You can view a demonstration of the application here: https://youtu.be/FIFocNaa4mo
To run this yourself, you must have Docker installed. Then in cmd type: docker-compose up Everything takes a while to spin up due to the image size, which I aim to reduce in the future. The application image works all locally on your desktop, so depending on your input file, it can take a while to process.
Alternatively, you can run this in developer mode:
- cloning the repo
- in /frontend, run npm install for all the packages
- in /backend, run pip install -r requirements.txt after creating the relevant Python virtual environment
- in the Python virtual environment run pip install git+https://github.com/m-bain/whisperx.git
- Note: for installation for the whipserX, you can follow https://github.com/m-bain/whisperX
- Once all packages from npm and pip have finished you can then proceed to spinup the backend and frontend
- for frontend, navigate to /frontend in the cmd and type: npm run start
- for backend, navigate to /backend and in the cmd within your python venv type: python manage.py runserver
- The apps should be exposed on: localhost:3000 for frontend, localhost:8000 for backend api
- You can view what's going on via cmd for frontend and backend when you started up the servers
Use cases for this application:
- Text analysis for long-form audio
- Generate subtitles automatically for your own videos
TODO:
- Let user download results to different formats (COMPLETE)
- TXT, CSV, SRT, VTT
- Let user input from youtube link
- Currently only accepts pre-downloaded files
- Add separate folder to store temporary uploaded files and remove them when done (COMPLETE)
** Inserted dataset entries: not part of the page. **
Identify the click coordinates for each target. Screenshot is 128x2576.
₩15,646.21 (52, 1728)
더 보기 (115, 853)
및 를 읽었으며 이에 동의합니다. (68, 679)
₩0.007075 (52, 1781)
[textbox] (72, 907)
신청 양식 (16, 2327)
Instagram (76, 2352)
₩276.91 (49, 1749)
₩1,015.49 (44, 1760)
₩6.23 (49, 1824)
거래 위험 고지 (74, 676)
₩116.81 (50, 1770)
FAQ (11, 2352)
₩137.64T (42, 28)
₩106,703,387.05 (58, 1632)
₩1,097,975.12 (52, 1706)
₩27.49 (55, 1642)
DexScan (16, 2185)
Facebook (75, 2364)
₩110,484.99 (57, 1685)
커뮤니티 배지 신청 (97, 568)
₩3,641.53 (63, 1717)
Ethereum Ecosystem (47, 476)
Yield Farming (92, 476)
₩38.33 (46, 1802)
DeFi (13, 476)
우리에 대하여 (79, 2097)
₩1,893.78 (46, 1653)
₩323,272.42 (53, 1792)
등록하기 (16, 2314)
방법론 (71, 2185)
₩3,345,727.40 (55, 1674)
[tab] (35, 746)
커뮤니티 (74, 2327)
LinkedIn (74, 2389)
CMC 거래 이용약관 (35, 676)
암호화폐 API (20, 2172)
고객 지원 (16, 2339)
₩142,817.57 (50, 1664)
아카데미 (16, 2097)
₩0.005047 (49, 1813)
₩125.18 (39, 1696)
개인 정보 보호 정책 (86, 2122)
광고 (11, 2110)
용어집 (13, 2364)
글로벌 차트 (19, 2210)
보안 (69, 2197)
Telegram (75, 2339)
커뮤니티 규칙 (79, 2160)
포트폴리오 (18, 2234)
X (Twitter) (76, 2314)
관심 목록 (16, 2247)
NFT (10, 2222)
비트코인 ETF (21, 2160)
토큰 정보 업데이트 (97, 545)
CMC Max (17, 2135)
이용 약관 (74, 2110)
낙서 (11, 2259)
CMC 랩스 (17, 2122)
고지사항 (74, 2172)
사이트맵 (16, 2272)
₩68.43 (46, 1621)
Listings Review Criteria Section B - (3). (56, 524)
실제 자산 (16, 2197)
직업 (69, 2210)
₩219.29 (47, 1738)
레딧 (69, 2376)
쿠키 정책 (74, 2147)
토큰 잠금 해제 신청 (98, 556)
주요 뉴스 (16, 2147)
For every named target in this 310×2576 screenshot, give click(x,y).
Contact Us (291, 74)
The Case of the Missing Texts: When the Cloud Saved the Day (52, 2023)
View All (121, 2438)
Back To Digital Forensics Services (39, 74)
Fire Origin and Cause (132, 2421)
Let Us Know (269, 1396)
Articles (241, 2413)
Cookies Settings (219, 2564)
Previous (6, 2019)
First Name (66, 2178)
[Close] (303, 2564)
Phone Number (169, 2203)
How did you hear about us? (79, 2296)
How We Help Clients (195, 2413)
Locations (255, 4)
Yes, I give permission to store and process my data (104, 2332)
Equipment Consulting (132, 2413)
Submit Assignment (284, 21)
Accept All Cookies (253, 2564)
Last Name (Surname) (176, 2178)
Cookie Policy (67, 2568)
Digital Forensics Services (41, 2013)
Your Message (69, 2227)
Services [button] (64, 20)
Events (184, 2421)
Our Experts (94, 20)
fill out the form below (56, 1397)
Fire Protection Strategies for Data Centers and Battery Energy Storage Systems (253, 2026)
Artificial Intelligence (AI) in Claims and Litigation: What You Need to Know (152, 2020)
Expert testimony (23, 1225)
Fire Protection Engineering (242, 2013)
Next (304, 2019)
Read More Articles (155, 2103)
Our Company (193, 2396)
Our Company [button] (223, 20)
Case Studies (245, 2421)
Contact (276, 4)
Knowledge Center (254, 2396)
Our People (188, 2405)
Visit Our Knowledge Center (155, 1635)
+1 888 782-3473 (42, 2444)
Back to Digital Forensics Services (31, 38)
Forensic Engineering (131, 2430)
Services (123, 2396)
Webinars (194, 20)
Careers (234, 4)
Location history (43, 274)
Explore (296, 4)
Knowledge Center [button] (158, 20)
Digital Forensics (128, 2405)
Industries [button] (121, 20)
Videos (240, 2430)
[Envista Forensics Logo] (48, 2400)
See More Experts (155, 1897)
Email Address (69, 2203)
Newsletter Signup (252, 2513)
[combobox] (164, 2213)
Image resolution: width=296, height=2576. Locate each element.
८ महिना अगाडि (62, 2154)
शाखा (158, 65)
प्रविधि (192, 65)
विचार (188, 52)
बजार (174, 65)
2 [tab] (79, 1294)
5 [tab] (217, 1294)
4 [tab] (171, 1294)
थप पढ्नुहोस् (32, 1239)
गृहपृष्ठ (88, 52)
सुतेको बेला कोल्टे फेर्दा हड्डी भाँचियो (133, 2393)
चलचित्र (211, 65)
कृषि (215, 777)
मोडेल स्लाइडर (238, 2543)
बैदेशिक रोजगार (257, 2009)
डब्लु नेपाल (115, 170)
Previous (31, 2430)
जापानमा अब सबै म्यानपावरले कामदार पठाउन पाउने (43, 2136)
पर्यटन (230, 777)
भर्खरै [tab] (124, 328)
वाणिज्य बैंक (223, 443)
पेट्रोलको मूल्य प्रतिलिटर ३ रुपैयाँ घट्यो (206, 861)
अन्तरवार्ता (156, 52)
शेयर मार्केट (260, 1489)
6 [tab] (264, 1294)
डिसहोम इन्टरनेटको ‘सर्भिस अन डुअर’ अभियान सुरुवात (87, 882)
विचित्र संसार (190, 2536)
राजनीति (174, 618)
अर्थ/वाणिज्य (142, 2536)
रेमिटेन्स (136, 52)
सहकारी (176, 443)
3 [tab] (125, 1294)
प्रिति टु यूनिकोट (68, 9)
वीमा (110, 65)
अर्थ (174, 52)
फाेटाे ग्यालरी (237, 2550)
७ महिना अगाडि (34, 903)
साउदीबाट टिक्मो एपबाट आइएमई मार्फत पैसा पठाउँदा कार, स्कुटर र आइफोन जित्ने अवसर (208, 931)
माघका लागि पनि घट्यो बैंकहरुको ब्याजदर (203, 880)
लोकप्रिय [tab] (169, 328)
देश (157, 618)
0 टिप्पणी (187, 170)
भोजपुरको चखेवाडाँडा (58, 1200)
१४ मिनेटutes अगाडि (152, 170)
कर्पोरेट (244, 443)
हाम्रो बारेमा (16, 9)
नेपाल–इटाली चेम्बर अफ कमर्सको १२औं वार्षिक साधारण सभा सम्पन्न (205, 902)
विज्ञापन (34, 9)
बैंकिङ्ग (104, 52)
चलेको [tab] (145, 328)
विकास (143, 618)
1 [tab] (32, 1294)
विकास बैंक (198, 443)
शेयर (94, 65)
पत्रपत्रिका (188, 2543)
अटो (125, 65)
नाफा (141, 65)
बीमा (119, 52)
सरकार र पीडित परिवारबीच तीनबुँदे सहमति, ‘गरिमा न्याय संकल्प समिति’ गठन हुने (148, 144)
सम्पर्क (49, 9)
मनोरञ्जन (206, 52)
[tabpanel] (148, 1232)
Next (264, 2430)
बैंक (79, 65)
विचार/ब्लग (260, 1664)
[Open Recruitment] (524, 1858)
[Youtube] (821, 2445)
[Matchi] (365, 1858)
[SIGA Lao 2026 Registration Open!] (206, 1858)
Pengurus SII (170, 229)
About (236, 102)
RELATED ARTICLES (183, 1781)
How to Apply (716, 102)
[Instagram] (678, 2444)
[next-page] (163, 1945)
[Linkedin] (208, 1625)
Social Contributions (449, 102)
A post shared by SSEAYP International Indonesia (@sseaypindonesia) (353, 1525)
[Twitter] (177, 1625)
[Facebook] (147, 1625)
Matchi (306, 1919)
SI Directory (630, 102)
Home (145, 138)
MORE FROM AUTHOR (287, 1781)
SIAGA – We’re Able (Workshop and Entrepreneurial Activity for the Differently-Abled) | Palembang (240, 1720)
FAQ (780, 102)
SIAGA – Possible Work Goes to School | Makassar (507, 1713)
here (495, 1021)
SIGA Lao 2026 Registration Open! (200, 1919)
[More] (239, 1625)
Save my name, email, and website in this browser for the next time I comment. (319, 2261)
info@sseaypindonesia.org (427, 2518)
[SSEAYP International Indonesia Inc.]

- Currently stored at same level directory as manage.py in /backend
- Add search functionality
- Lexical search (COMPLETE)
- Semantic search
- (maybe using vector search methods and embeddings)
- Reduced search should have two buttons: Download ALL (this downloads all the data) and Download Filtered (Downloads only results of search)
- Fix search functionality to keep memory of original data. Subsequent searches and clicking reset button only works on filtered data, losing original data.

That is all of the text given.